Le FC Nantes descend en Ligue 2. Après plusieurs saisons à flirter avec la zone de relégation, le club nantais n’a pas échappé à la sanction sportive. Une relégation qui entraîne des conséquences contractuelles immédiates pour les joueurs, encadrées par l’article 761 de la Charte du football professionnel de la LFP, tel que nous l’avons consulté à Sportune.
Une baisse collective automatique de 20 %
Pour tous les contrats conclus à partir du 1er juillet 2003, la réglementation autorise le club à diminuer collectivement la rémunération de l’ensemble de ses joueurs à hauteur de 20 %, sans avoir à obtenir leur accord individuel. C’est le socle minimal applicable de plein droit en cas de relégation en Ligue 2.
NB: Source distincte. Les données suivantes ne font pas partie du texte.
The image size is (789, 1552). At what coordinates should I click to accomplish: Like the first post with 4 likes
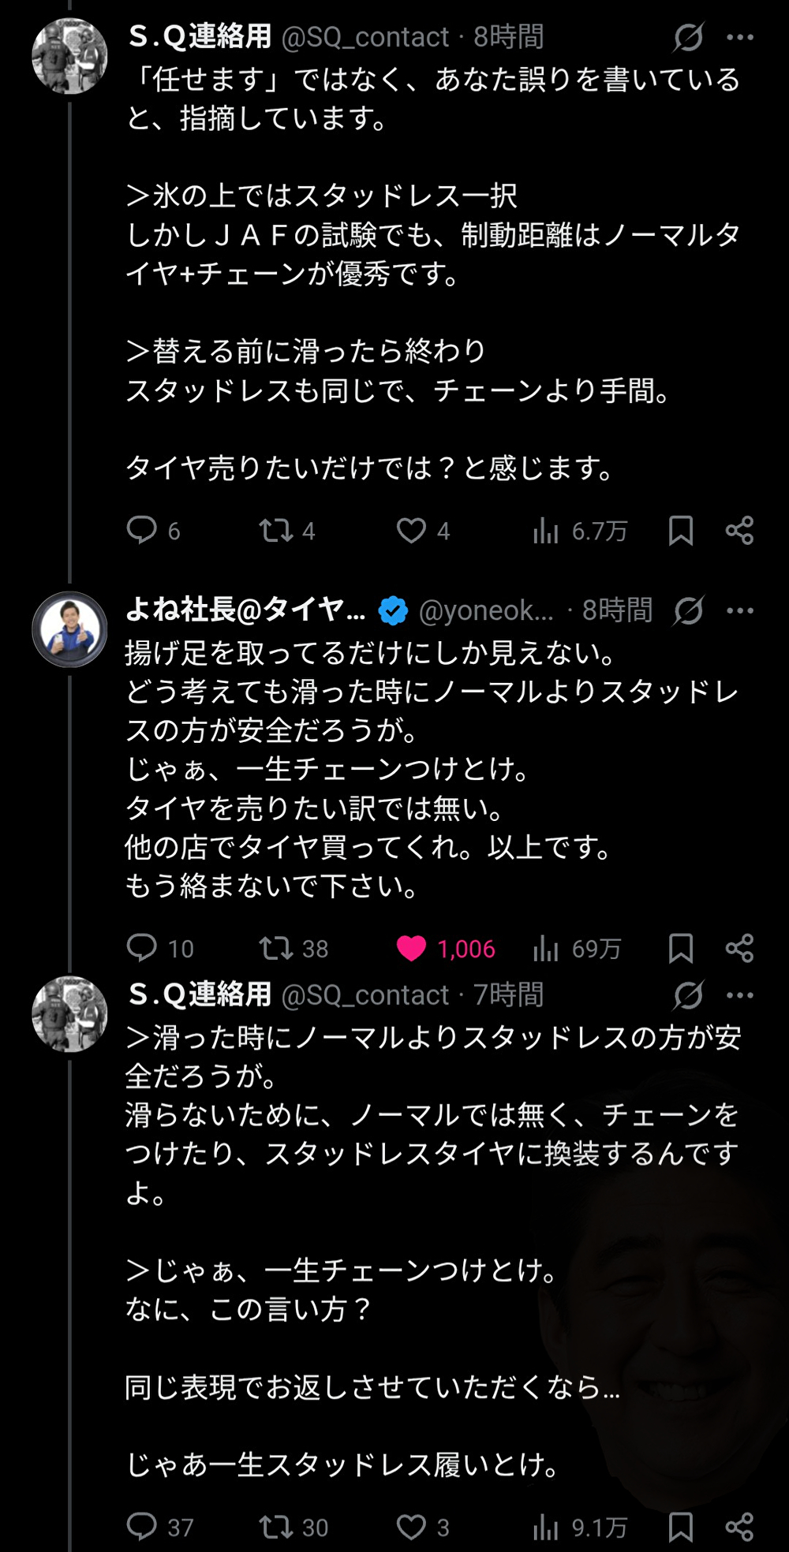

Des baisses supplémentaires possibles, selon les salaires
Au-delà de ce seuil collectif, le club peut proposer par écrit à chaque joueur, avant le 30 juin, une réduction supplémentaire de salaire. Son montant dépend du niveau de rémunération brute mensuelle du joueur : 30 % pour les salaires inférieurs ou égaux à 34 846 euros, 40 % pour ceux compris entre 34 847 et 52 136 euros, et 50 % pour ceux dépassant 52 137 euros brut mensuel. Dans tous les cas, la rémunération brute mensuelle ne peut descendre en dessous de 8 694 euros.
Un délai de huit jours pour répondre
Une fois la proposition reçue, le joueur dispose de huit jours pour se prononcer. S’il accepte, la nouvelle rémunération s’applique. S’il refuse, il peut être libéré de son contrat au 30 juin sans indemnité. En l’absence de réponse écrite dans le délai imparti, le silence vaut acceptation. Si le joueur refuse mais que les deux parties s’entendent pour maintenir la relation contractuelle, seule la baisse collective de 20 % s’applique alors.
La mesure est réversible en cas de remontée
La réglementation prévoit également un mécanisme de retour à la normale : si le club remonte en Ligue 1 dès la saison suivante, il est tenu de rétablir les conditions de rémunération initialement prévues dans les contrats.